Throughout the 2016-2017 academic year, our lab group hosted several groups on campus in an effort to promote STEM disciplines (and specifically climate science) to high school students. Twice in the spring we were joined by TeenSHARP chapters from Delaware and New Jersey, in addition to a visit from Boston Collegiate Charter School's entire 9th-grade class. On Friday we welcomed another group of students, this time from the Boston Leadership Institute (BLI), to the BURECS lab for a day-long introduction to Antarctic Earth science research. The students, all of whom have expressed interest in studying STEM in college, had the opportunity to hear Dr. Marchant speak about his research before multimedia presentations in the Digital Image Analysis Lab (DIAL) and a hands-on exploration of the main lab. We thought we would share a few photos from their visit with you here on the blog.
Dr. Marchant discusses the various rock formations present in the McMurdo Dry Valleys (MDV) before the students take a virtual reality tour of the central Dry Valleys. (LAB TIP: you can do this at home by going to buriedice.com. The system works with virtual reality headsets and on desktop computers.)
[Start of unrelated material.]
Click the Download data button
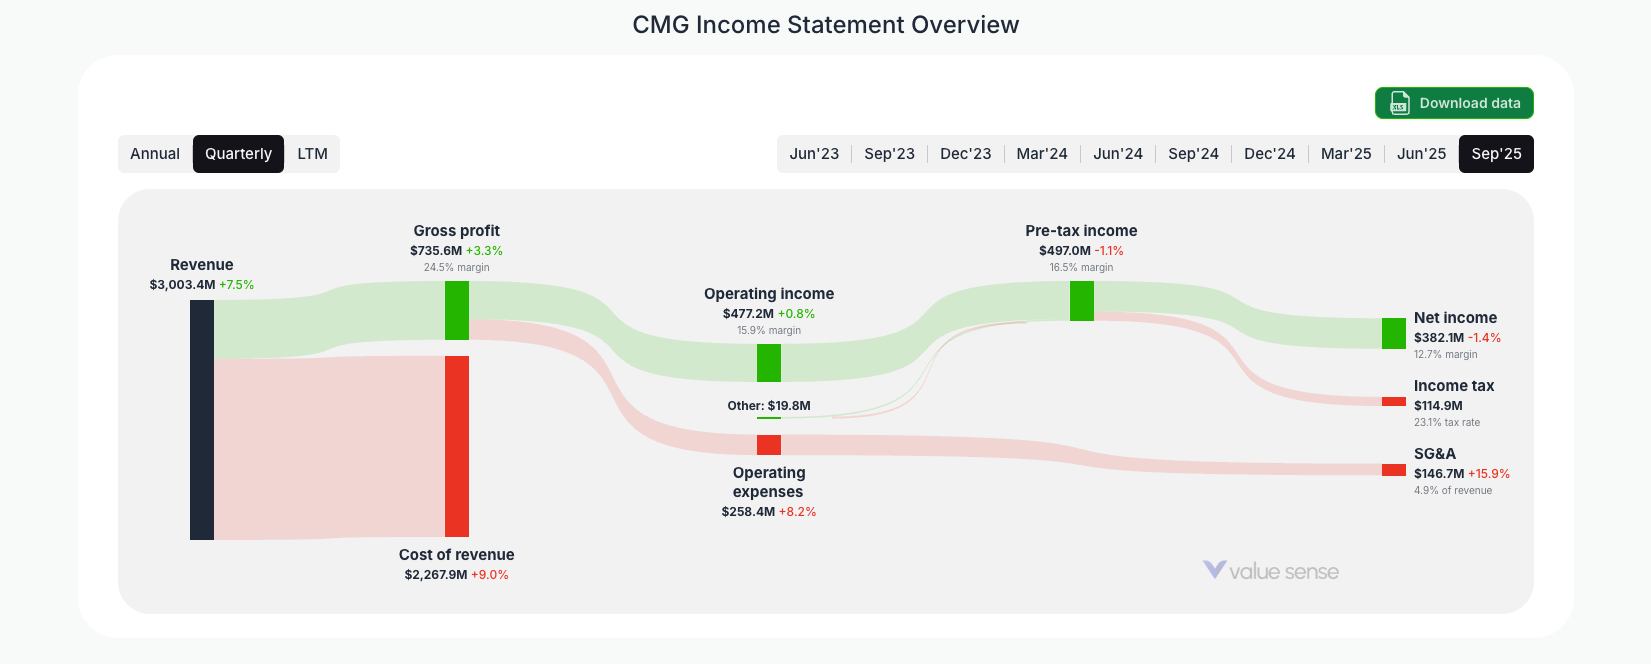This screenshot has width=1651, height=664. click(x=1454, y=103)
Olivia explains the various types of grains present in an ash sample. Under the optical microscope, it's sometimes difficult to distinguish anorthoclase crystals (the important bits) from glass fragments due to their similar translucence. These students had the opportunity to try crystal picking for themselves; some found it frustrating, but a few had the sharp eyes and steady hand necessary to be quite good at it.
Donovan discusses the methods for segregating fossilized moss fragments from the encompassing mud. The mosses are some of the last known remains of vegetation from Antarctica, and have been dated to between 14.07 and 13.85 million years old. Though delicate, several students carefully separated the mosses without breaking them--we were impressed!
Noah Conley, another BURECS summer intern in the Marchant lab, gave an overview of Martian topography for the students. Using several of the labs high-resolution screens, he helped students identify the topographical features on Mars, and shared what these features indicate with respect to ice buried beneath the surface.
All in all, a great visit from BLI--we were excited to meet so many students excited about Earth science! We look forward to seeing them again next summer.